Selain untuk mengusut kasus vaksin palsu dari segi penegakan hukum, satgas ini juga bertugas memeriksa sampel vaksin di laboratorium, mengidentifikasi lokasi sebaran vaksin palsu, dan meneliti dampak kesehatan bayi yang disuntik vaksin palsu.

"Kami harap pengusutan (kasus) vaksin palsu bisa dituntaskan segera dengan adanya satgas ini," katanya.

Agung mengatakan hingga saat ini ada 16 tersangka yang diamankan dalam kasus praktik peredaran vaksin palsu.
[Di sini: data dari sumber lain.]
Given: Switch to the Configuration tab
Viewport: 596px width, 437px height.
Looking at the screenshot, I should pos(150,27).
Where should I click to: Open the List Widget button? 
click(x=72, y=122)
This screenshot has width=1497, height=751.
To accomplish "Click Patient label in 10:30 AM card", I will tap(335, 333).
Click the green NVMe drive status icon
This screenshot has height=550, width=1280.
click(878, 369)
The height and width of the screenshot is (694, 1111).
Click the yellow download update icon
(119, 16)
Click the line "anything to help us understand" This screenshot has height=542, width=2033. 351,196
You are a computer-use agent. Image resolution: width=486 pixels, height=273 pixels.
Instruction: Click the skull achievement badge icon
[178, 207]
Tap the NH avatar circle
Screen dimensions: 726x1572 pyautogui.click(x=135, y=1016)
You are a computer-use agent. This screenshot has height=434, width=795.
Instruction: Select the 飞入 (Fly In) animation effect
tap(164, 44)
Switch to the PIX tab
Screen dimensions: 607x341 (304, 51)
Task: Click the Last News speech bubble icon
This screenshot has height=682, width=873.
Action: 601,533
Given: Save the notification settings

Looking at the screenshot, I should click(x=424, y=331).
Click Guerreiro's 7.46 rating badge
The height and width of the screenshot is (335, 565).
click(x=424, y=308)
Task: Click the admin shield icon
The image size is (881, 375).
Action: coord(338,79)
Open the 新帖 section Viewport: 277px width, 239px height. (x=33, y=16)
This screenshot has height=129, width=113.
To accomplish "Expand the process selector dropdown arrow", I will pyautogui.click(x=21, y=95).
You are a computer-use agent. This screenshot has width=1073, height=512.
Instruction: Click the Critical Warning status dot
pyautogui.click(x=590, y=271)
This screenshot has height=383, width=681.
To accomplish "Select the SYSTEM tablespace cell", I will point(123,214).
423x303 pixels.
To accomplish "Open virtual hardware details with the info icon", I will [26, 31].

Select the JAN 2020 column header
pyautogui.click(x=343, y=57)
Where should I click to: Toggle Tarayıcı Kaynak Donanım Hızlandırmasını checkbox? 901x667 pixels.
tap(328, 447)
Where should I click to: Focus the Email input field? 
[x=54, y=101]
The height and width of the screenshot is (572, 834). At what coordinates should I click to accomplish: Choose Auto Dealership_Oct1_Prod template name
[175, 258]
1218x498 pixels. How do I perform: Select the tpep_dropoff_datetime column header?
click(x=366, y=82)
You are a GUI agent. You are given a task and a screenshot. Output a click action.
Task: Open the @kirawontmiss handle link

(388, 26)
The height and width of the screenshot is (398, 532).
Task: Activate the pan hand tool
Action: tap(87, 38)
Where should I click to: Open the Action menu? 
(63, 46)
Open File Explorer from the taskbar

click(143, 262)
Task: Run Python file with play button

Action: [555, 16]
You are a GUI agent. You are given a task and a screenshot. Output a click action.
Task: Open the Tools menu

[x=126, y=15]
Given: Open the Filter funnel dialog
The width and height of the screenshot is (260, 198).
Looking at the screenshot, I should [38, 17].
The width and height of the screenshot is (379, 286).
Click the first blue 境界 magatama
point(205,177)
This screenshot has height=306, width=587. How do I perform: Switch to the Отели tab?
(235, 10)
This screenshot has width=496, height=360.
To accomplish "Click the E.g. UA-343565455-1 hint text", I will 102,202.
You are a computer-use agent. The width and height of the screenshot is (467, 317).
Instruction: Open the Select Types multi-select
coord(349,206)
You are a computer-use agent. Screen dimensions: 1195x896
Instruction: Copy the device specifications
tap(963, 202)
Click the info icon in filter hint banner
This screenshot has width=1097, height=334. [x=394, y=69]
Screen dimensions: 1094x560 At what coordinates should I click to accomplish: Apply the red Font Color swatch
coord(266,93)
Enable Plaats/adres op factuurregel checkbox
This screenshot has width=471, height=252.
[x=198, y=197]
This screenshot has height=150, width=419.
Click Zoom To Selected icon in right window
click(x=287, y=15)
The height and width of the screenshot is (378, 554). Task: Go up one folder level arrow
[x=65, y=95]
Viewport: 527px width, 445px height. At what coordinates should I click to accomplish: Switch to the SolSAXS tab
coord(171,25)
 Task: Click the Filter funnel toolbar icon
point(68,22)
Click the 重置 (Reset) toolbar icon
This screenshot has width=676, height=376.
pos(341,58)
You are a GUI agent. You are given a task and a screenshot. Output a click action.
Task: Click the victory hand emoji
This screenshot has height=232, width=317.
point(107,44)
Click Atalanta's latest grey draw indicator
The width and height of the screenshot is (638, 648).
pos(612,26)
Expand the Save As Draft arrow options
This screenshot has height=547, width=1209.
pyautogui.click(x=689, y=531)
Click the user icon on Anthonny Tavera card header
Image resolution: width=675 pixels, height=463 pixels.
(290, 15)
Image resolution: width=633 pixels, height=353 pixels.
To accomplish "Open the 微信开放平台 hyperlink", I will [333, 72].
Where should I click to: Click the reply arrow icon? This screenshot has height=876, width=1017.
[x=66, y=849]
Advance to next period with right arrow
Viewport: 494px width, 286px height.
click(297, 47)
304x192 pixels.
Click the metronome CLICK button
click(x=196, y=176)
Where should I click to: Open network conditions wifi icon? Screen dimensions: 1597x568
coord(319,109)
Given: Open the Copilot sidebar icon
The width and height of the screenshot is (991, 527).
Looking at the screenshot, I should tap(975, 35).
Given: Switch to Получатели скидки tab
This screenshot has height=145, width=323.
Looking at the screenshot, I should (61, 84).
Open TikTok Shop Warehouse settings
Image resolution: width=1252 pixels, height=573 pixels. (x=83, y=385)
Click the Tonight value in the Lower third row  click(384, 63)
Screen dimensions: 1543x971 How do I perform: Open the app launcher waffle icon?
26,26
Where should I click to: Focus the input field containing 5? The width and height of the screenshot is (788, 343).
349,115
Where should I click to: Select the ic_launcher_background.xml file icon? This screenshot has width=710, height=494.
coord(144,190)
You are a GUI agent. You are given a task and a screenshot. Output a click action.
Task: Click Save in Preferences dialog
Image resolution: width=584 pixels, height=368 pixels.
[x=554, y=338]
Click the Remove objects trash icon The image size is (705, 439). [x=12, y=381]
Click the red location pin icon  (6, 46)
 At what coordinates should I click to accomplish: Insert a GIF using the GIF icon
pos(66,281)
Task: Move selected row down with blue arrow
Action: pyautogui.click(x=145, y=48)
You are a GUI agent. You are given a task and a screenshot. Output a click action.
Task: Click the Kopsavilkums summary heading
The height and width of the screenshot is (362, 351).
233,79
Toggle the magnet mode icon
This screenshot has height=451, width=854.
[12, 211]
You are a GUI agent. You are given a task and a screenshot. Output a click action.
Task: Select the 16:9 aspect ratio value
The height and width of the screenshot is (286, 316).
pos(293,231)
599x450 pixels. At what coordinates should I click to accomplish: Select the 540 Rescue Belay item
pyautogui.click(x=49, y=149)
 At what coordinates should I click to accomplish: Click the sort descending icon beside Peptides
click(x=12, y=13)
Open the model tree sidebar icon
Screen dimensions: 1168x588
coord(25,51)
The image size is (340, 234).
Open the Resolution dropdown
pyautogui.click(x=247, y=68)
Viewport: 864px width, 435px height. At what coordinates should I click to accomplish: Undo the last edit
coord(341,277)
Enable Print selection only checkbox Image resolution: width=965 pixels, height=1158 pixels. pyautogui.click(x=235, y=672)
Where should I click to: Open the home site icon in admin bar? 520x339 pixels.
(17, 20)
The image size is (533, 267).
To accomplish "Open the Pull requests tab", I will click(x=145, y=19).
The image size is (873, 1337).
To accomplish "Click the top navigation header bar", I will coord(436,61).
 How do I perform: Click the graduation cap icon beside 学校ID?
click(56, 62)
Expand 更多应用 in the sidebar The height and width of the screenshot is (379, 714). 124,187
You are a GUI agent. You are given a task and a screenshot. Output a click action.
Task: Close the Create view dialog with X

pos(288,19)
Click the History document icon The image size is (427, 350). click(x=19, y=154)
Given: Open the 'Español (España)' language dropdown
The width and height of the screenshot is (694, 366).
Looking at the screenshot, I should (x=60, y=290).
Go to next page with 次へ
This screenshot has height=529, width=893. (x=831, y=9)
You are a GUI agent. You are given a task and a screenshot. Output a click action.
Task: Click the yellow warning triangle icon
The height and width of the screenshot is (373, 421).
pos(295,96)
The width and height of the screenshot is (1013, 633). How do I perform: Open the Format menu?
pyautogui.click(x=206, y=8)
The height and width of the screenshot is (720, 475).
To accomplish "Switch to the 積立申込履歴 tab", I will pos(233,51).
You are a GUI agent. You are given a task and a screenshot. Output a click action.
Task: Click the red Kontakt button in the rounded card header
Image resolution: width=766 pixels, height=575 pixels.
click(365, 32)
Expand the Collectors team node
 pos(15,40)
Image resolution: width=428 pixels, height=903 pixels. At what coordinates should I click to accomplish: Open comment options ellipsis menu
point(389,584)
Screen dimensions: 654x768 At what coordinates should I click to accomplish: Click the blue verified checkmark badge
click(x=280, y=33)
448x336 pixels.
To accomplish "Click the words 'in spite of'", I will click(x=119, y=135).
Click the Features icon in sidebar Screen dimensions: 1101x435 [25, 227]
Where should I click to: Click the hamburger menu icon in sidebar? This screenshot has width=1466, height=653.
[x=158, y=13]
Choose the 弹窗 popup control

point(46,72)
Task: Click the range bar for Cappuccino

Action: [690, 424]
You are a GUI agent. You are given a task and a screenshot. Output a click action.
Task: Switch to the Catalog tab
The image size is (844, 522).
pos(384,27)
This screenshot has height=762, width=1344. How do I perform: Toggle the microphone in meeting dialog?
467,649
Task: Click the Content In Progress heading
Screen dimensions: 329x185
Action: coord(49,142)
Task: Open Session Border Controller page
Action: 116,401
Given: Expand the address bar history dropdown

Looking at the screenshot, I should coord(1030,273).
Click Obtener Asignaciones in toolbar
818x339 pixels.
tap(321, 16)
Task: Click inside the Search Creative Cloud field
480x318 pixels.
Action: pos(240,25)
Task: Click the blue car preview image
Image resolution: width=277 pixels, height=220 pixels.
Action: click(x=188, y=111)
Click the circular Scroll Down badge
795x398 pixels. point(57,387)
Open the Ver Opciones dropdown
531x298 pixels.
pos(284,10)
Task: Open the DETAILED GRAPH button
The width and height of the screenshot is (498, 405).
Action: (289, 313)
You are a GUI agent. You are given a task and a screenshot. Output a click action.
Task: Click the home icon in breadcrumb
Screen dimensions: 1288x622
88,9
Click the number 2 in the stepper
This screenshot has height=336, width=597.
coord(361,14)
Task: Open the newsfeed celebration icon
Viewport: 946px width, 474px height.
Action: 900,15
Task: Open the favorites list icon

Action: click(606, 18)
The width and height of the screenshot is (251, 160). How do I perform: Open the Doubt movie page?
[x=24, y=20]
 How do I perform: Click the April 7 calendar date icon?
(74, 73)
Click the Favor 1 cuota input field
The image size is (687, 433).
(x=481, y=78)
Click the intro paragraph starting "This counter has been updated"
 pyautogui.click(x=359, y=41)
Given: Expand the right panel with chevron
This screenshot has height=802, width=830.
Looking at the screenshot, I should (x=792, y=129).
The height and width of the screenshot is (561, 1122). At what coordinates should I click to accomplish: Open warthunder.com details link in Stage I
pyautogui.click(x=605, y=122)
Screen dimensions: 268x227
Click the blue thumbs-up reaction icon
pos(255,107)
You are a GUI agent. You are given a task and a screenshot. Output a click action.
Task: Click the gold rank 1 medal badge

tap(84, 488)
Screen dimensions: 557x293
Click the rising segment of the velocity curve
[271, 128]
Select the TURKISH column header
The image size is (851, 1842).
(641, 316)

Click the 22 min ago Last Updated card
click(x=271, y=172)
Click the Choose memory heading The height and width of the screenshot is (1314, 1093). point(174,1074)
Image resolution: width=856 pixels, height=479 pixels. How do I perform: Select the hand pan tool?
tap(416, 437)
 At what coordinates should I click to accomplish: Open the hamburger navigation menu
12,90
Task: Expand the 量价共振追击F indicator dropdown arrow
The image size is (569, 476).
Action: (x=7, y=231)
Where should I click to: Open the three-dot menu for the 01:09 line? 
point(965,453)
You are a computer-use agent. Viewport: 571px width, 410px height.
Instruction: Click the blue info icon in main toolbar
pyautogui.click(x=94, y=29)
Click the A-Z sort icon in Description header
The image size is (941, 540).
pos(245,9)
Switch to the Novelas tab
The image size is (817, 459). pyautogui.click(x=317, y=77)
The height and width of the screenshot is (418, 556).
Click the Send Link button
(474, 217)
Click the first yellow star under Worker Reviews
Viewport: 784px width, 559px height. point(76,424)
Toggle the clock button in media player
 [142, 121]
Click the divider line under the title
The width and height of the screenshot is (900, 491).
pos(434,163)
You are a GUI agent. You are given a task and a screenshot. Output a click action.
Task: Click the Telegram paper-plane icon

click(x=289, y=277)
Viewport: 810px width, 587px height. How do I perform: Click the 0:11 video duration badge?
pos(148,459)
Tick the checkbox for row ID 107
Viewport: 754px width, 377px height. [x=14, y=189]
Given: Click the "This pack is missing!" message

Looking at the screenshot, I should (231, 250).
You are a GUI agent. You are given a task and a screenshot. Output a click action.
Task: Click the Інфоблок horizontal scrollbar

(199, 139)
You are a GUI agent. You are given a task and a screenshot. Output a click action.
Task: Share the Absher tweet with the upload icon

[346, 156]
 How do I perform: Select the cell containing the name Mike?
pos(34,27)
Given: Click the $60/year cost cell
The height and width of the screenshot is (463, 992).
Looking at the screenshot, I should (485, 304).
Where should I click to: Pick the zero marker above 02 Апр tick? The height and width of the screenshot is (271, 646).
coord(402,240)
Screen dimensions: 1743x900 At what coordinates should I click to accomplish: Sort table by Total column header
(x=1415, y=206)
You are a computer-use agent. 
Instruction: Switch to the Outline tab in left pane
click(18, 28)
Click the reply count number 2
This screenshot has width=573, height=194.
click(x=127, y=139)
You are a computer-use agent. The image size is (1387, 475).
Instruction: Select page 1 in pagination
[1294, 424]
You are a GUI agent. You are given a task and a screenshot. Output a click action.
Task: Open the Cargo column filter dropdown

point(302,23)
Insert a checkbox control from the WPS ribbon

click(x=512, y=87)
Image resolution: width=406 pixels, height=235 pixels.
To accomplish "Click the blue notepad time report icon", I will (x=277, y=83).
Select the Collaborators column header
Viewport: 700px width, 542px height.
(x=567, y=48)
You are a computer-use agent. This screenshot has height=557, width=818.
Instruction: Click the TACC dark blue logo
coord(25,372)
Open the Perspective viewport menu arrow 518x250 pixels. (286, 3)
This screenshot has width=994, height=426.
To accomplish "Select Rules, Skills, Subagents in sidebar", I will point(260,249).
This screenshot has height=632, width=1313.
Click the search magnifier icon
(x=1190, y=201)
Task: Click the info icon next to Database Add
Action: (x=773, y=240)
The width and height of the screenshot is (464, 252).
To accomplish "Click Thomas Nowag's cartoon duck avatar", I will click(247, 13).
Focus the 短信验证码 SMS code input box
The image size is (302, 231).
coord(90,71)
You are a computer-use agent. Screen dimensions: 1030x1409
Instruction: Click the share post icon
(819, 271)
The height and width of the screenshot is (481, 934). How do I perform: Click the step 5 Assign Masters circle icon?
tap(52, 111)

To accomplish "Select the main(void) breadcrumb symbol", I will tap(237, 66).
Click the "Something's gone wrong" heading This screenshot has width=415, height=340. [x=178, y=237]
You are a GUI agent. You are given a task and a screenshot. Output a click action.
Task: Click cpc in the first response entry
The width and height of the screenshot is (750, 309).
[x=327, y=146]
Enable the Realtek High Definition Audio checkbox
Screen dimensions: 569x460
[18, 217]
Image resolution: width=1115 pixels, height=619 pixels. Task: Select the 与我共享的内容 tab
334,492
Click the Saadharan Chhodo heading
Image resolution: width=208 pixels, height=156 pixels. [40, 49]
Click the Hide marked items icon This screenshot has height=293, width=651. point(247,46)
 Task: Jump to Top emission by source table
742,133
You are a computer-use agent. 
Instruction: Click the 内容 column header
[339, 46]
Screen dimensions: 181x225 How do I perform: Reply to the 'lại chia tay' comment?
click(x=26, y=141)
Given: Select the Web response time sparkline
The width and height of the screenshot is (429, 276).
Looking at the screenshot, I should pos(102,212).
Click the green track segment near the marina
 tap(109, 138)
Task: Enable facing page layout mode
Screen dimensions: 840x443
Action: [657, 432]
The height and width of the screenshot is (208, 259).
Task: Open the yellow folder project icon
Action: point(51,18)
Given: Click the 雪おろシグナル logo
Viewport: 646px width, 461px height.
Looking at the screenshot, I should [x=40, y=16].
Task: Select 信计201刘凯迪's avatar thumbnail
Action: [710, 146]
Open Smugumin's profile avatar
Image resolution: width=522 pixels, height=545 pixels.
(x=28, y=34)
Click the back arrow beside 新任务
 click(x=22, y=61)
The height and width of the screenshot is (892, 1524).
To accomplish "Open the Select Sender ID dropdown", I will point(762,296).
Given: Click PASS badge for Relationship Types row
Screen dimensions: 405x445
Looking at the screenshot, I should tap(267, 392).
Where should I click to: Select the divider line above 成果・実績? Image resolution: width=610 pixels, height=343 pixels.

Terbaru, polisi menangkap tersangka R (laki-laki) di Jakarta Timur. Ia berperan sebagai distributor vaksin palsu di Jakarta.

Jenderal bintang satu itu menambahkan bahwa tersangka R merupakan jaringan tersangka M dan T yang telah lebih dulu ditangkap di Semarang, Jawa Tengah.

Dalam kasus ini, diketahui ada empat komplotan pembuat vaksin palsu yakni tersangka P (ditangkap di Puri Hijau Bintaro), tersangka HS (ditangkap di Jalan Serma Hasyim Bekasi Timur), tersangka H dan istrinya R (ditangkap di Kemang Regency) serta tersangka M dan T (ditangkap di Semarang).

Dari usaha vaksin palsu, terungkap bahwa produsen vaksin bisa memperoleh keuntungan hingga Rp25 juta per minggu. Sementara pihak distributor meraup keuntungan Rp20 juta per minggu.

Agung mengatakan vaksin-vaksin palsu itu didistribusikan di Jabodetabek, Banten, Jawa Barat, Semarang (Jawa Tengah), Yogyakarta dan Medan (Sumatera Utara). "Mereka (para pelaku) sudah menggeluti usaha ini sejak tahun 2003," katanya.

Atas perbuatannya, para tersangka dijerat dengan Pasal 197 UU Nomor 36 Tahun 2009 Tentang Kesehatan dengan ancaman hukuman maksimal 15 tahun penjara dan denda Rp1,5 miliar dan Pasal 62 Jo Pasal 8 UU Nomor 8 Tahun 1999 Tentang Perlindungan Konsumen. (*)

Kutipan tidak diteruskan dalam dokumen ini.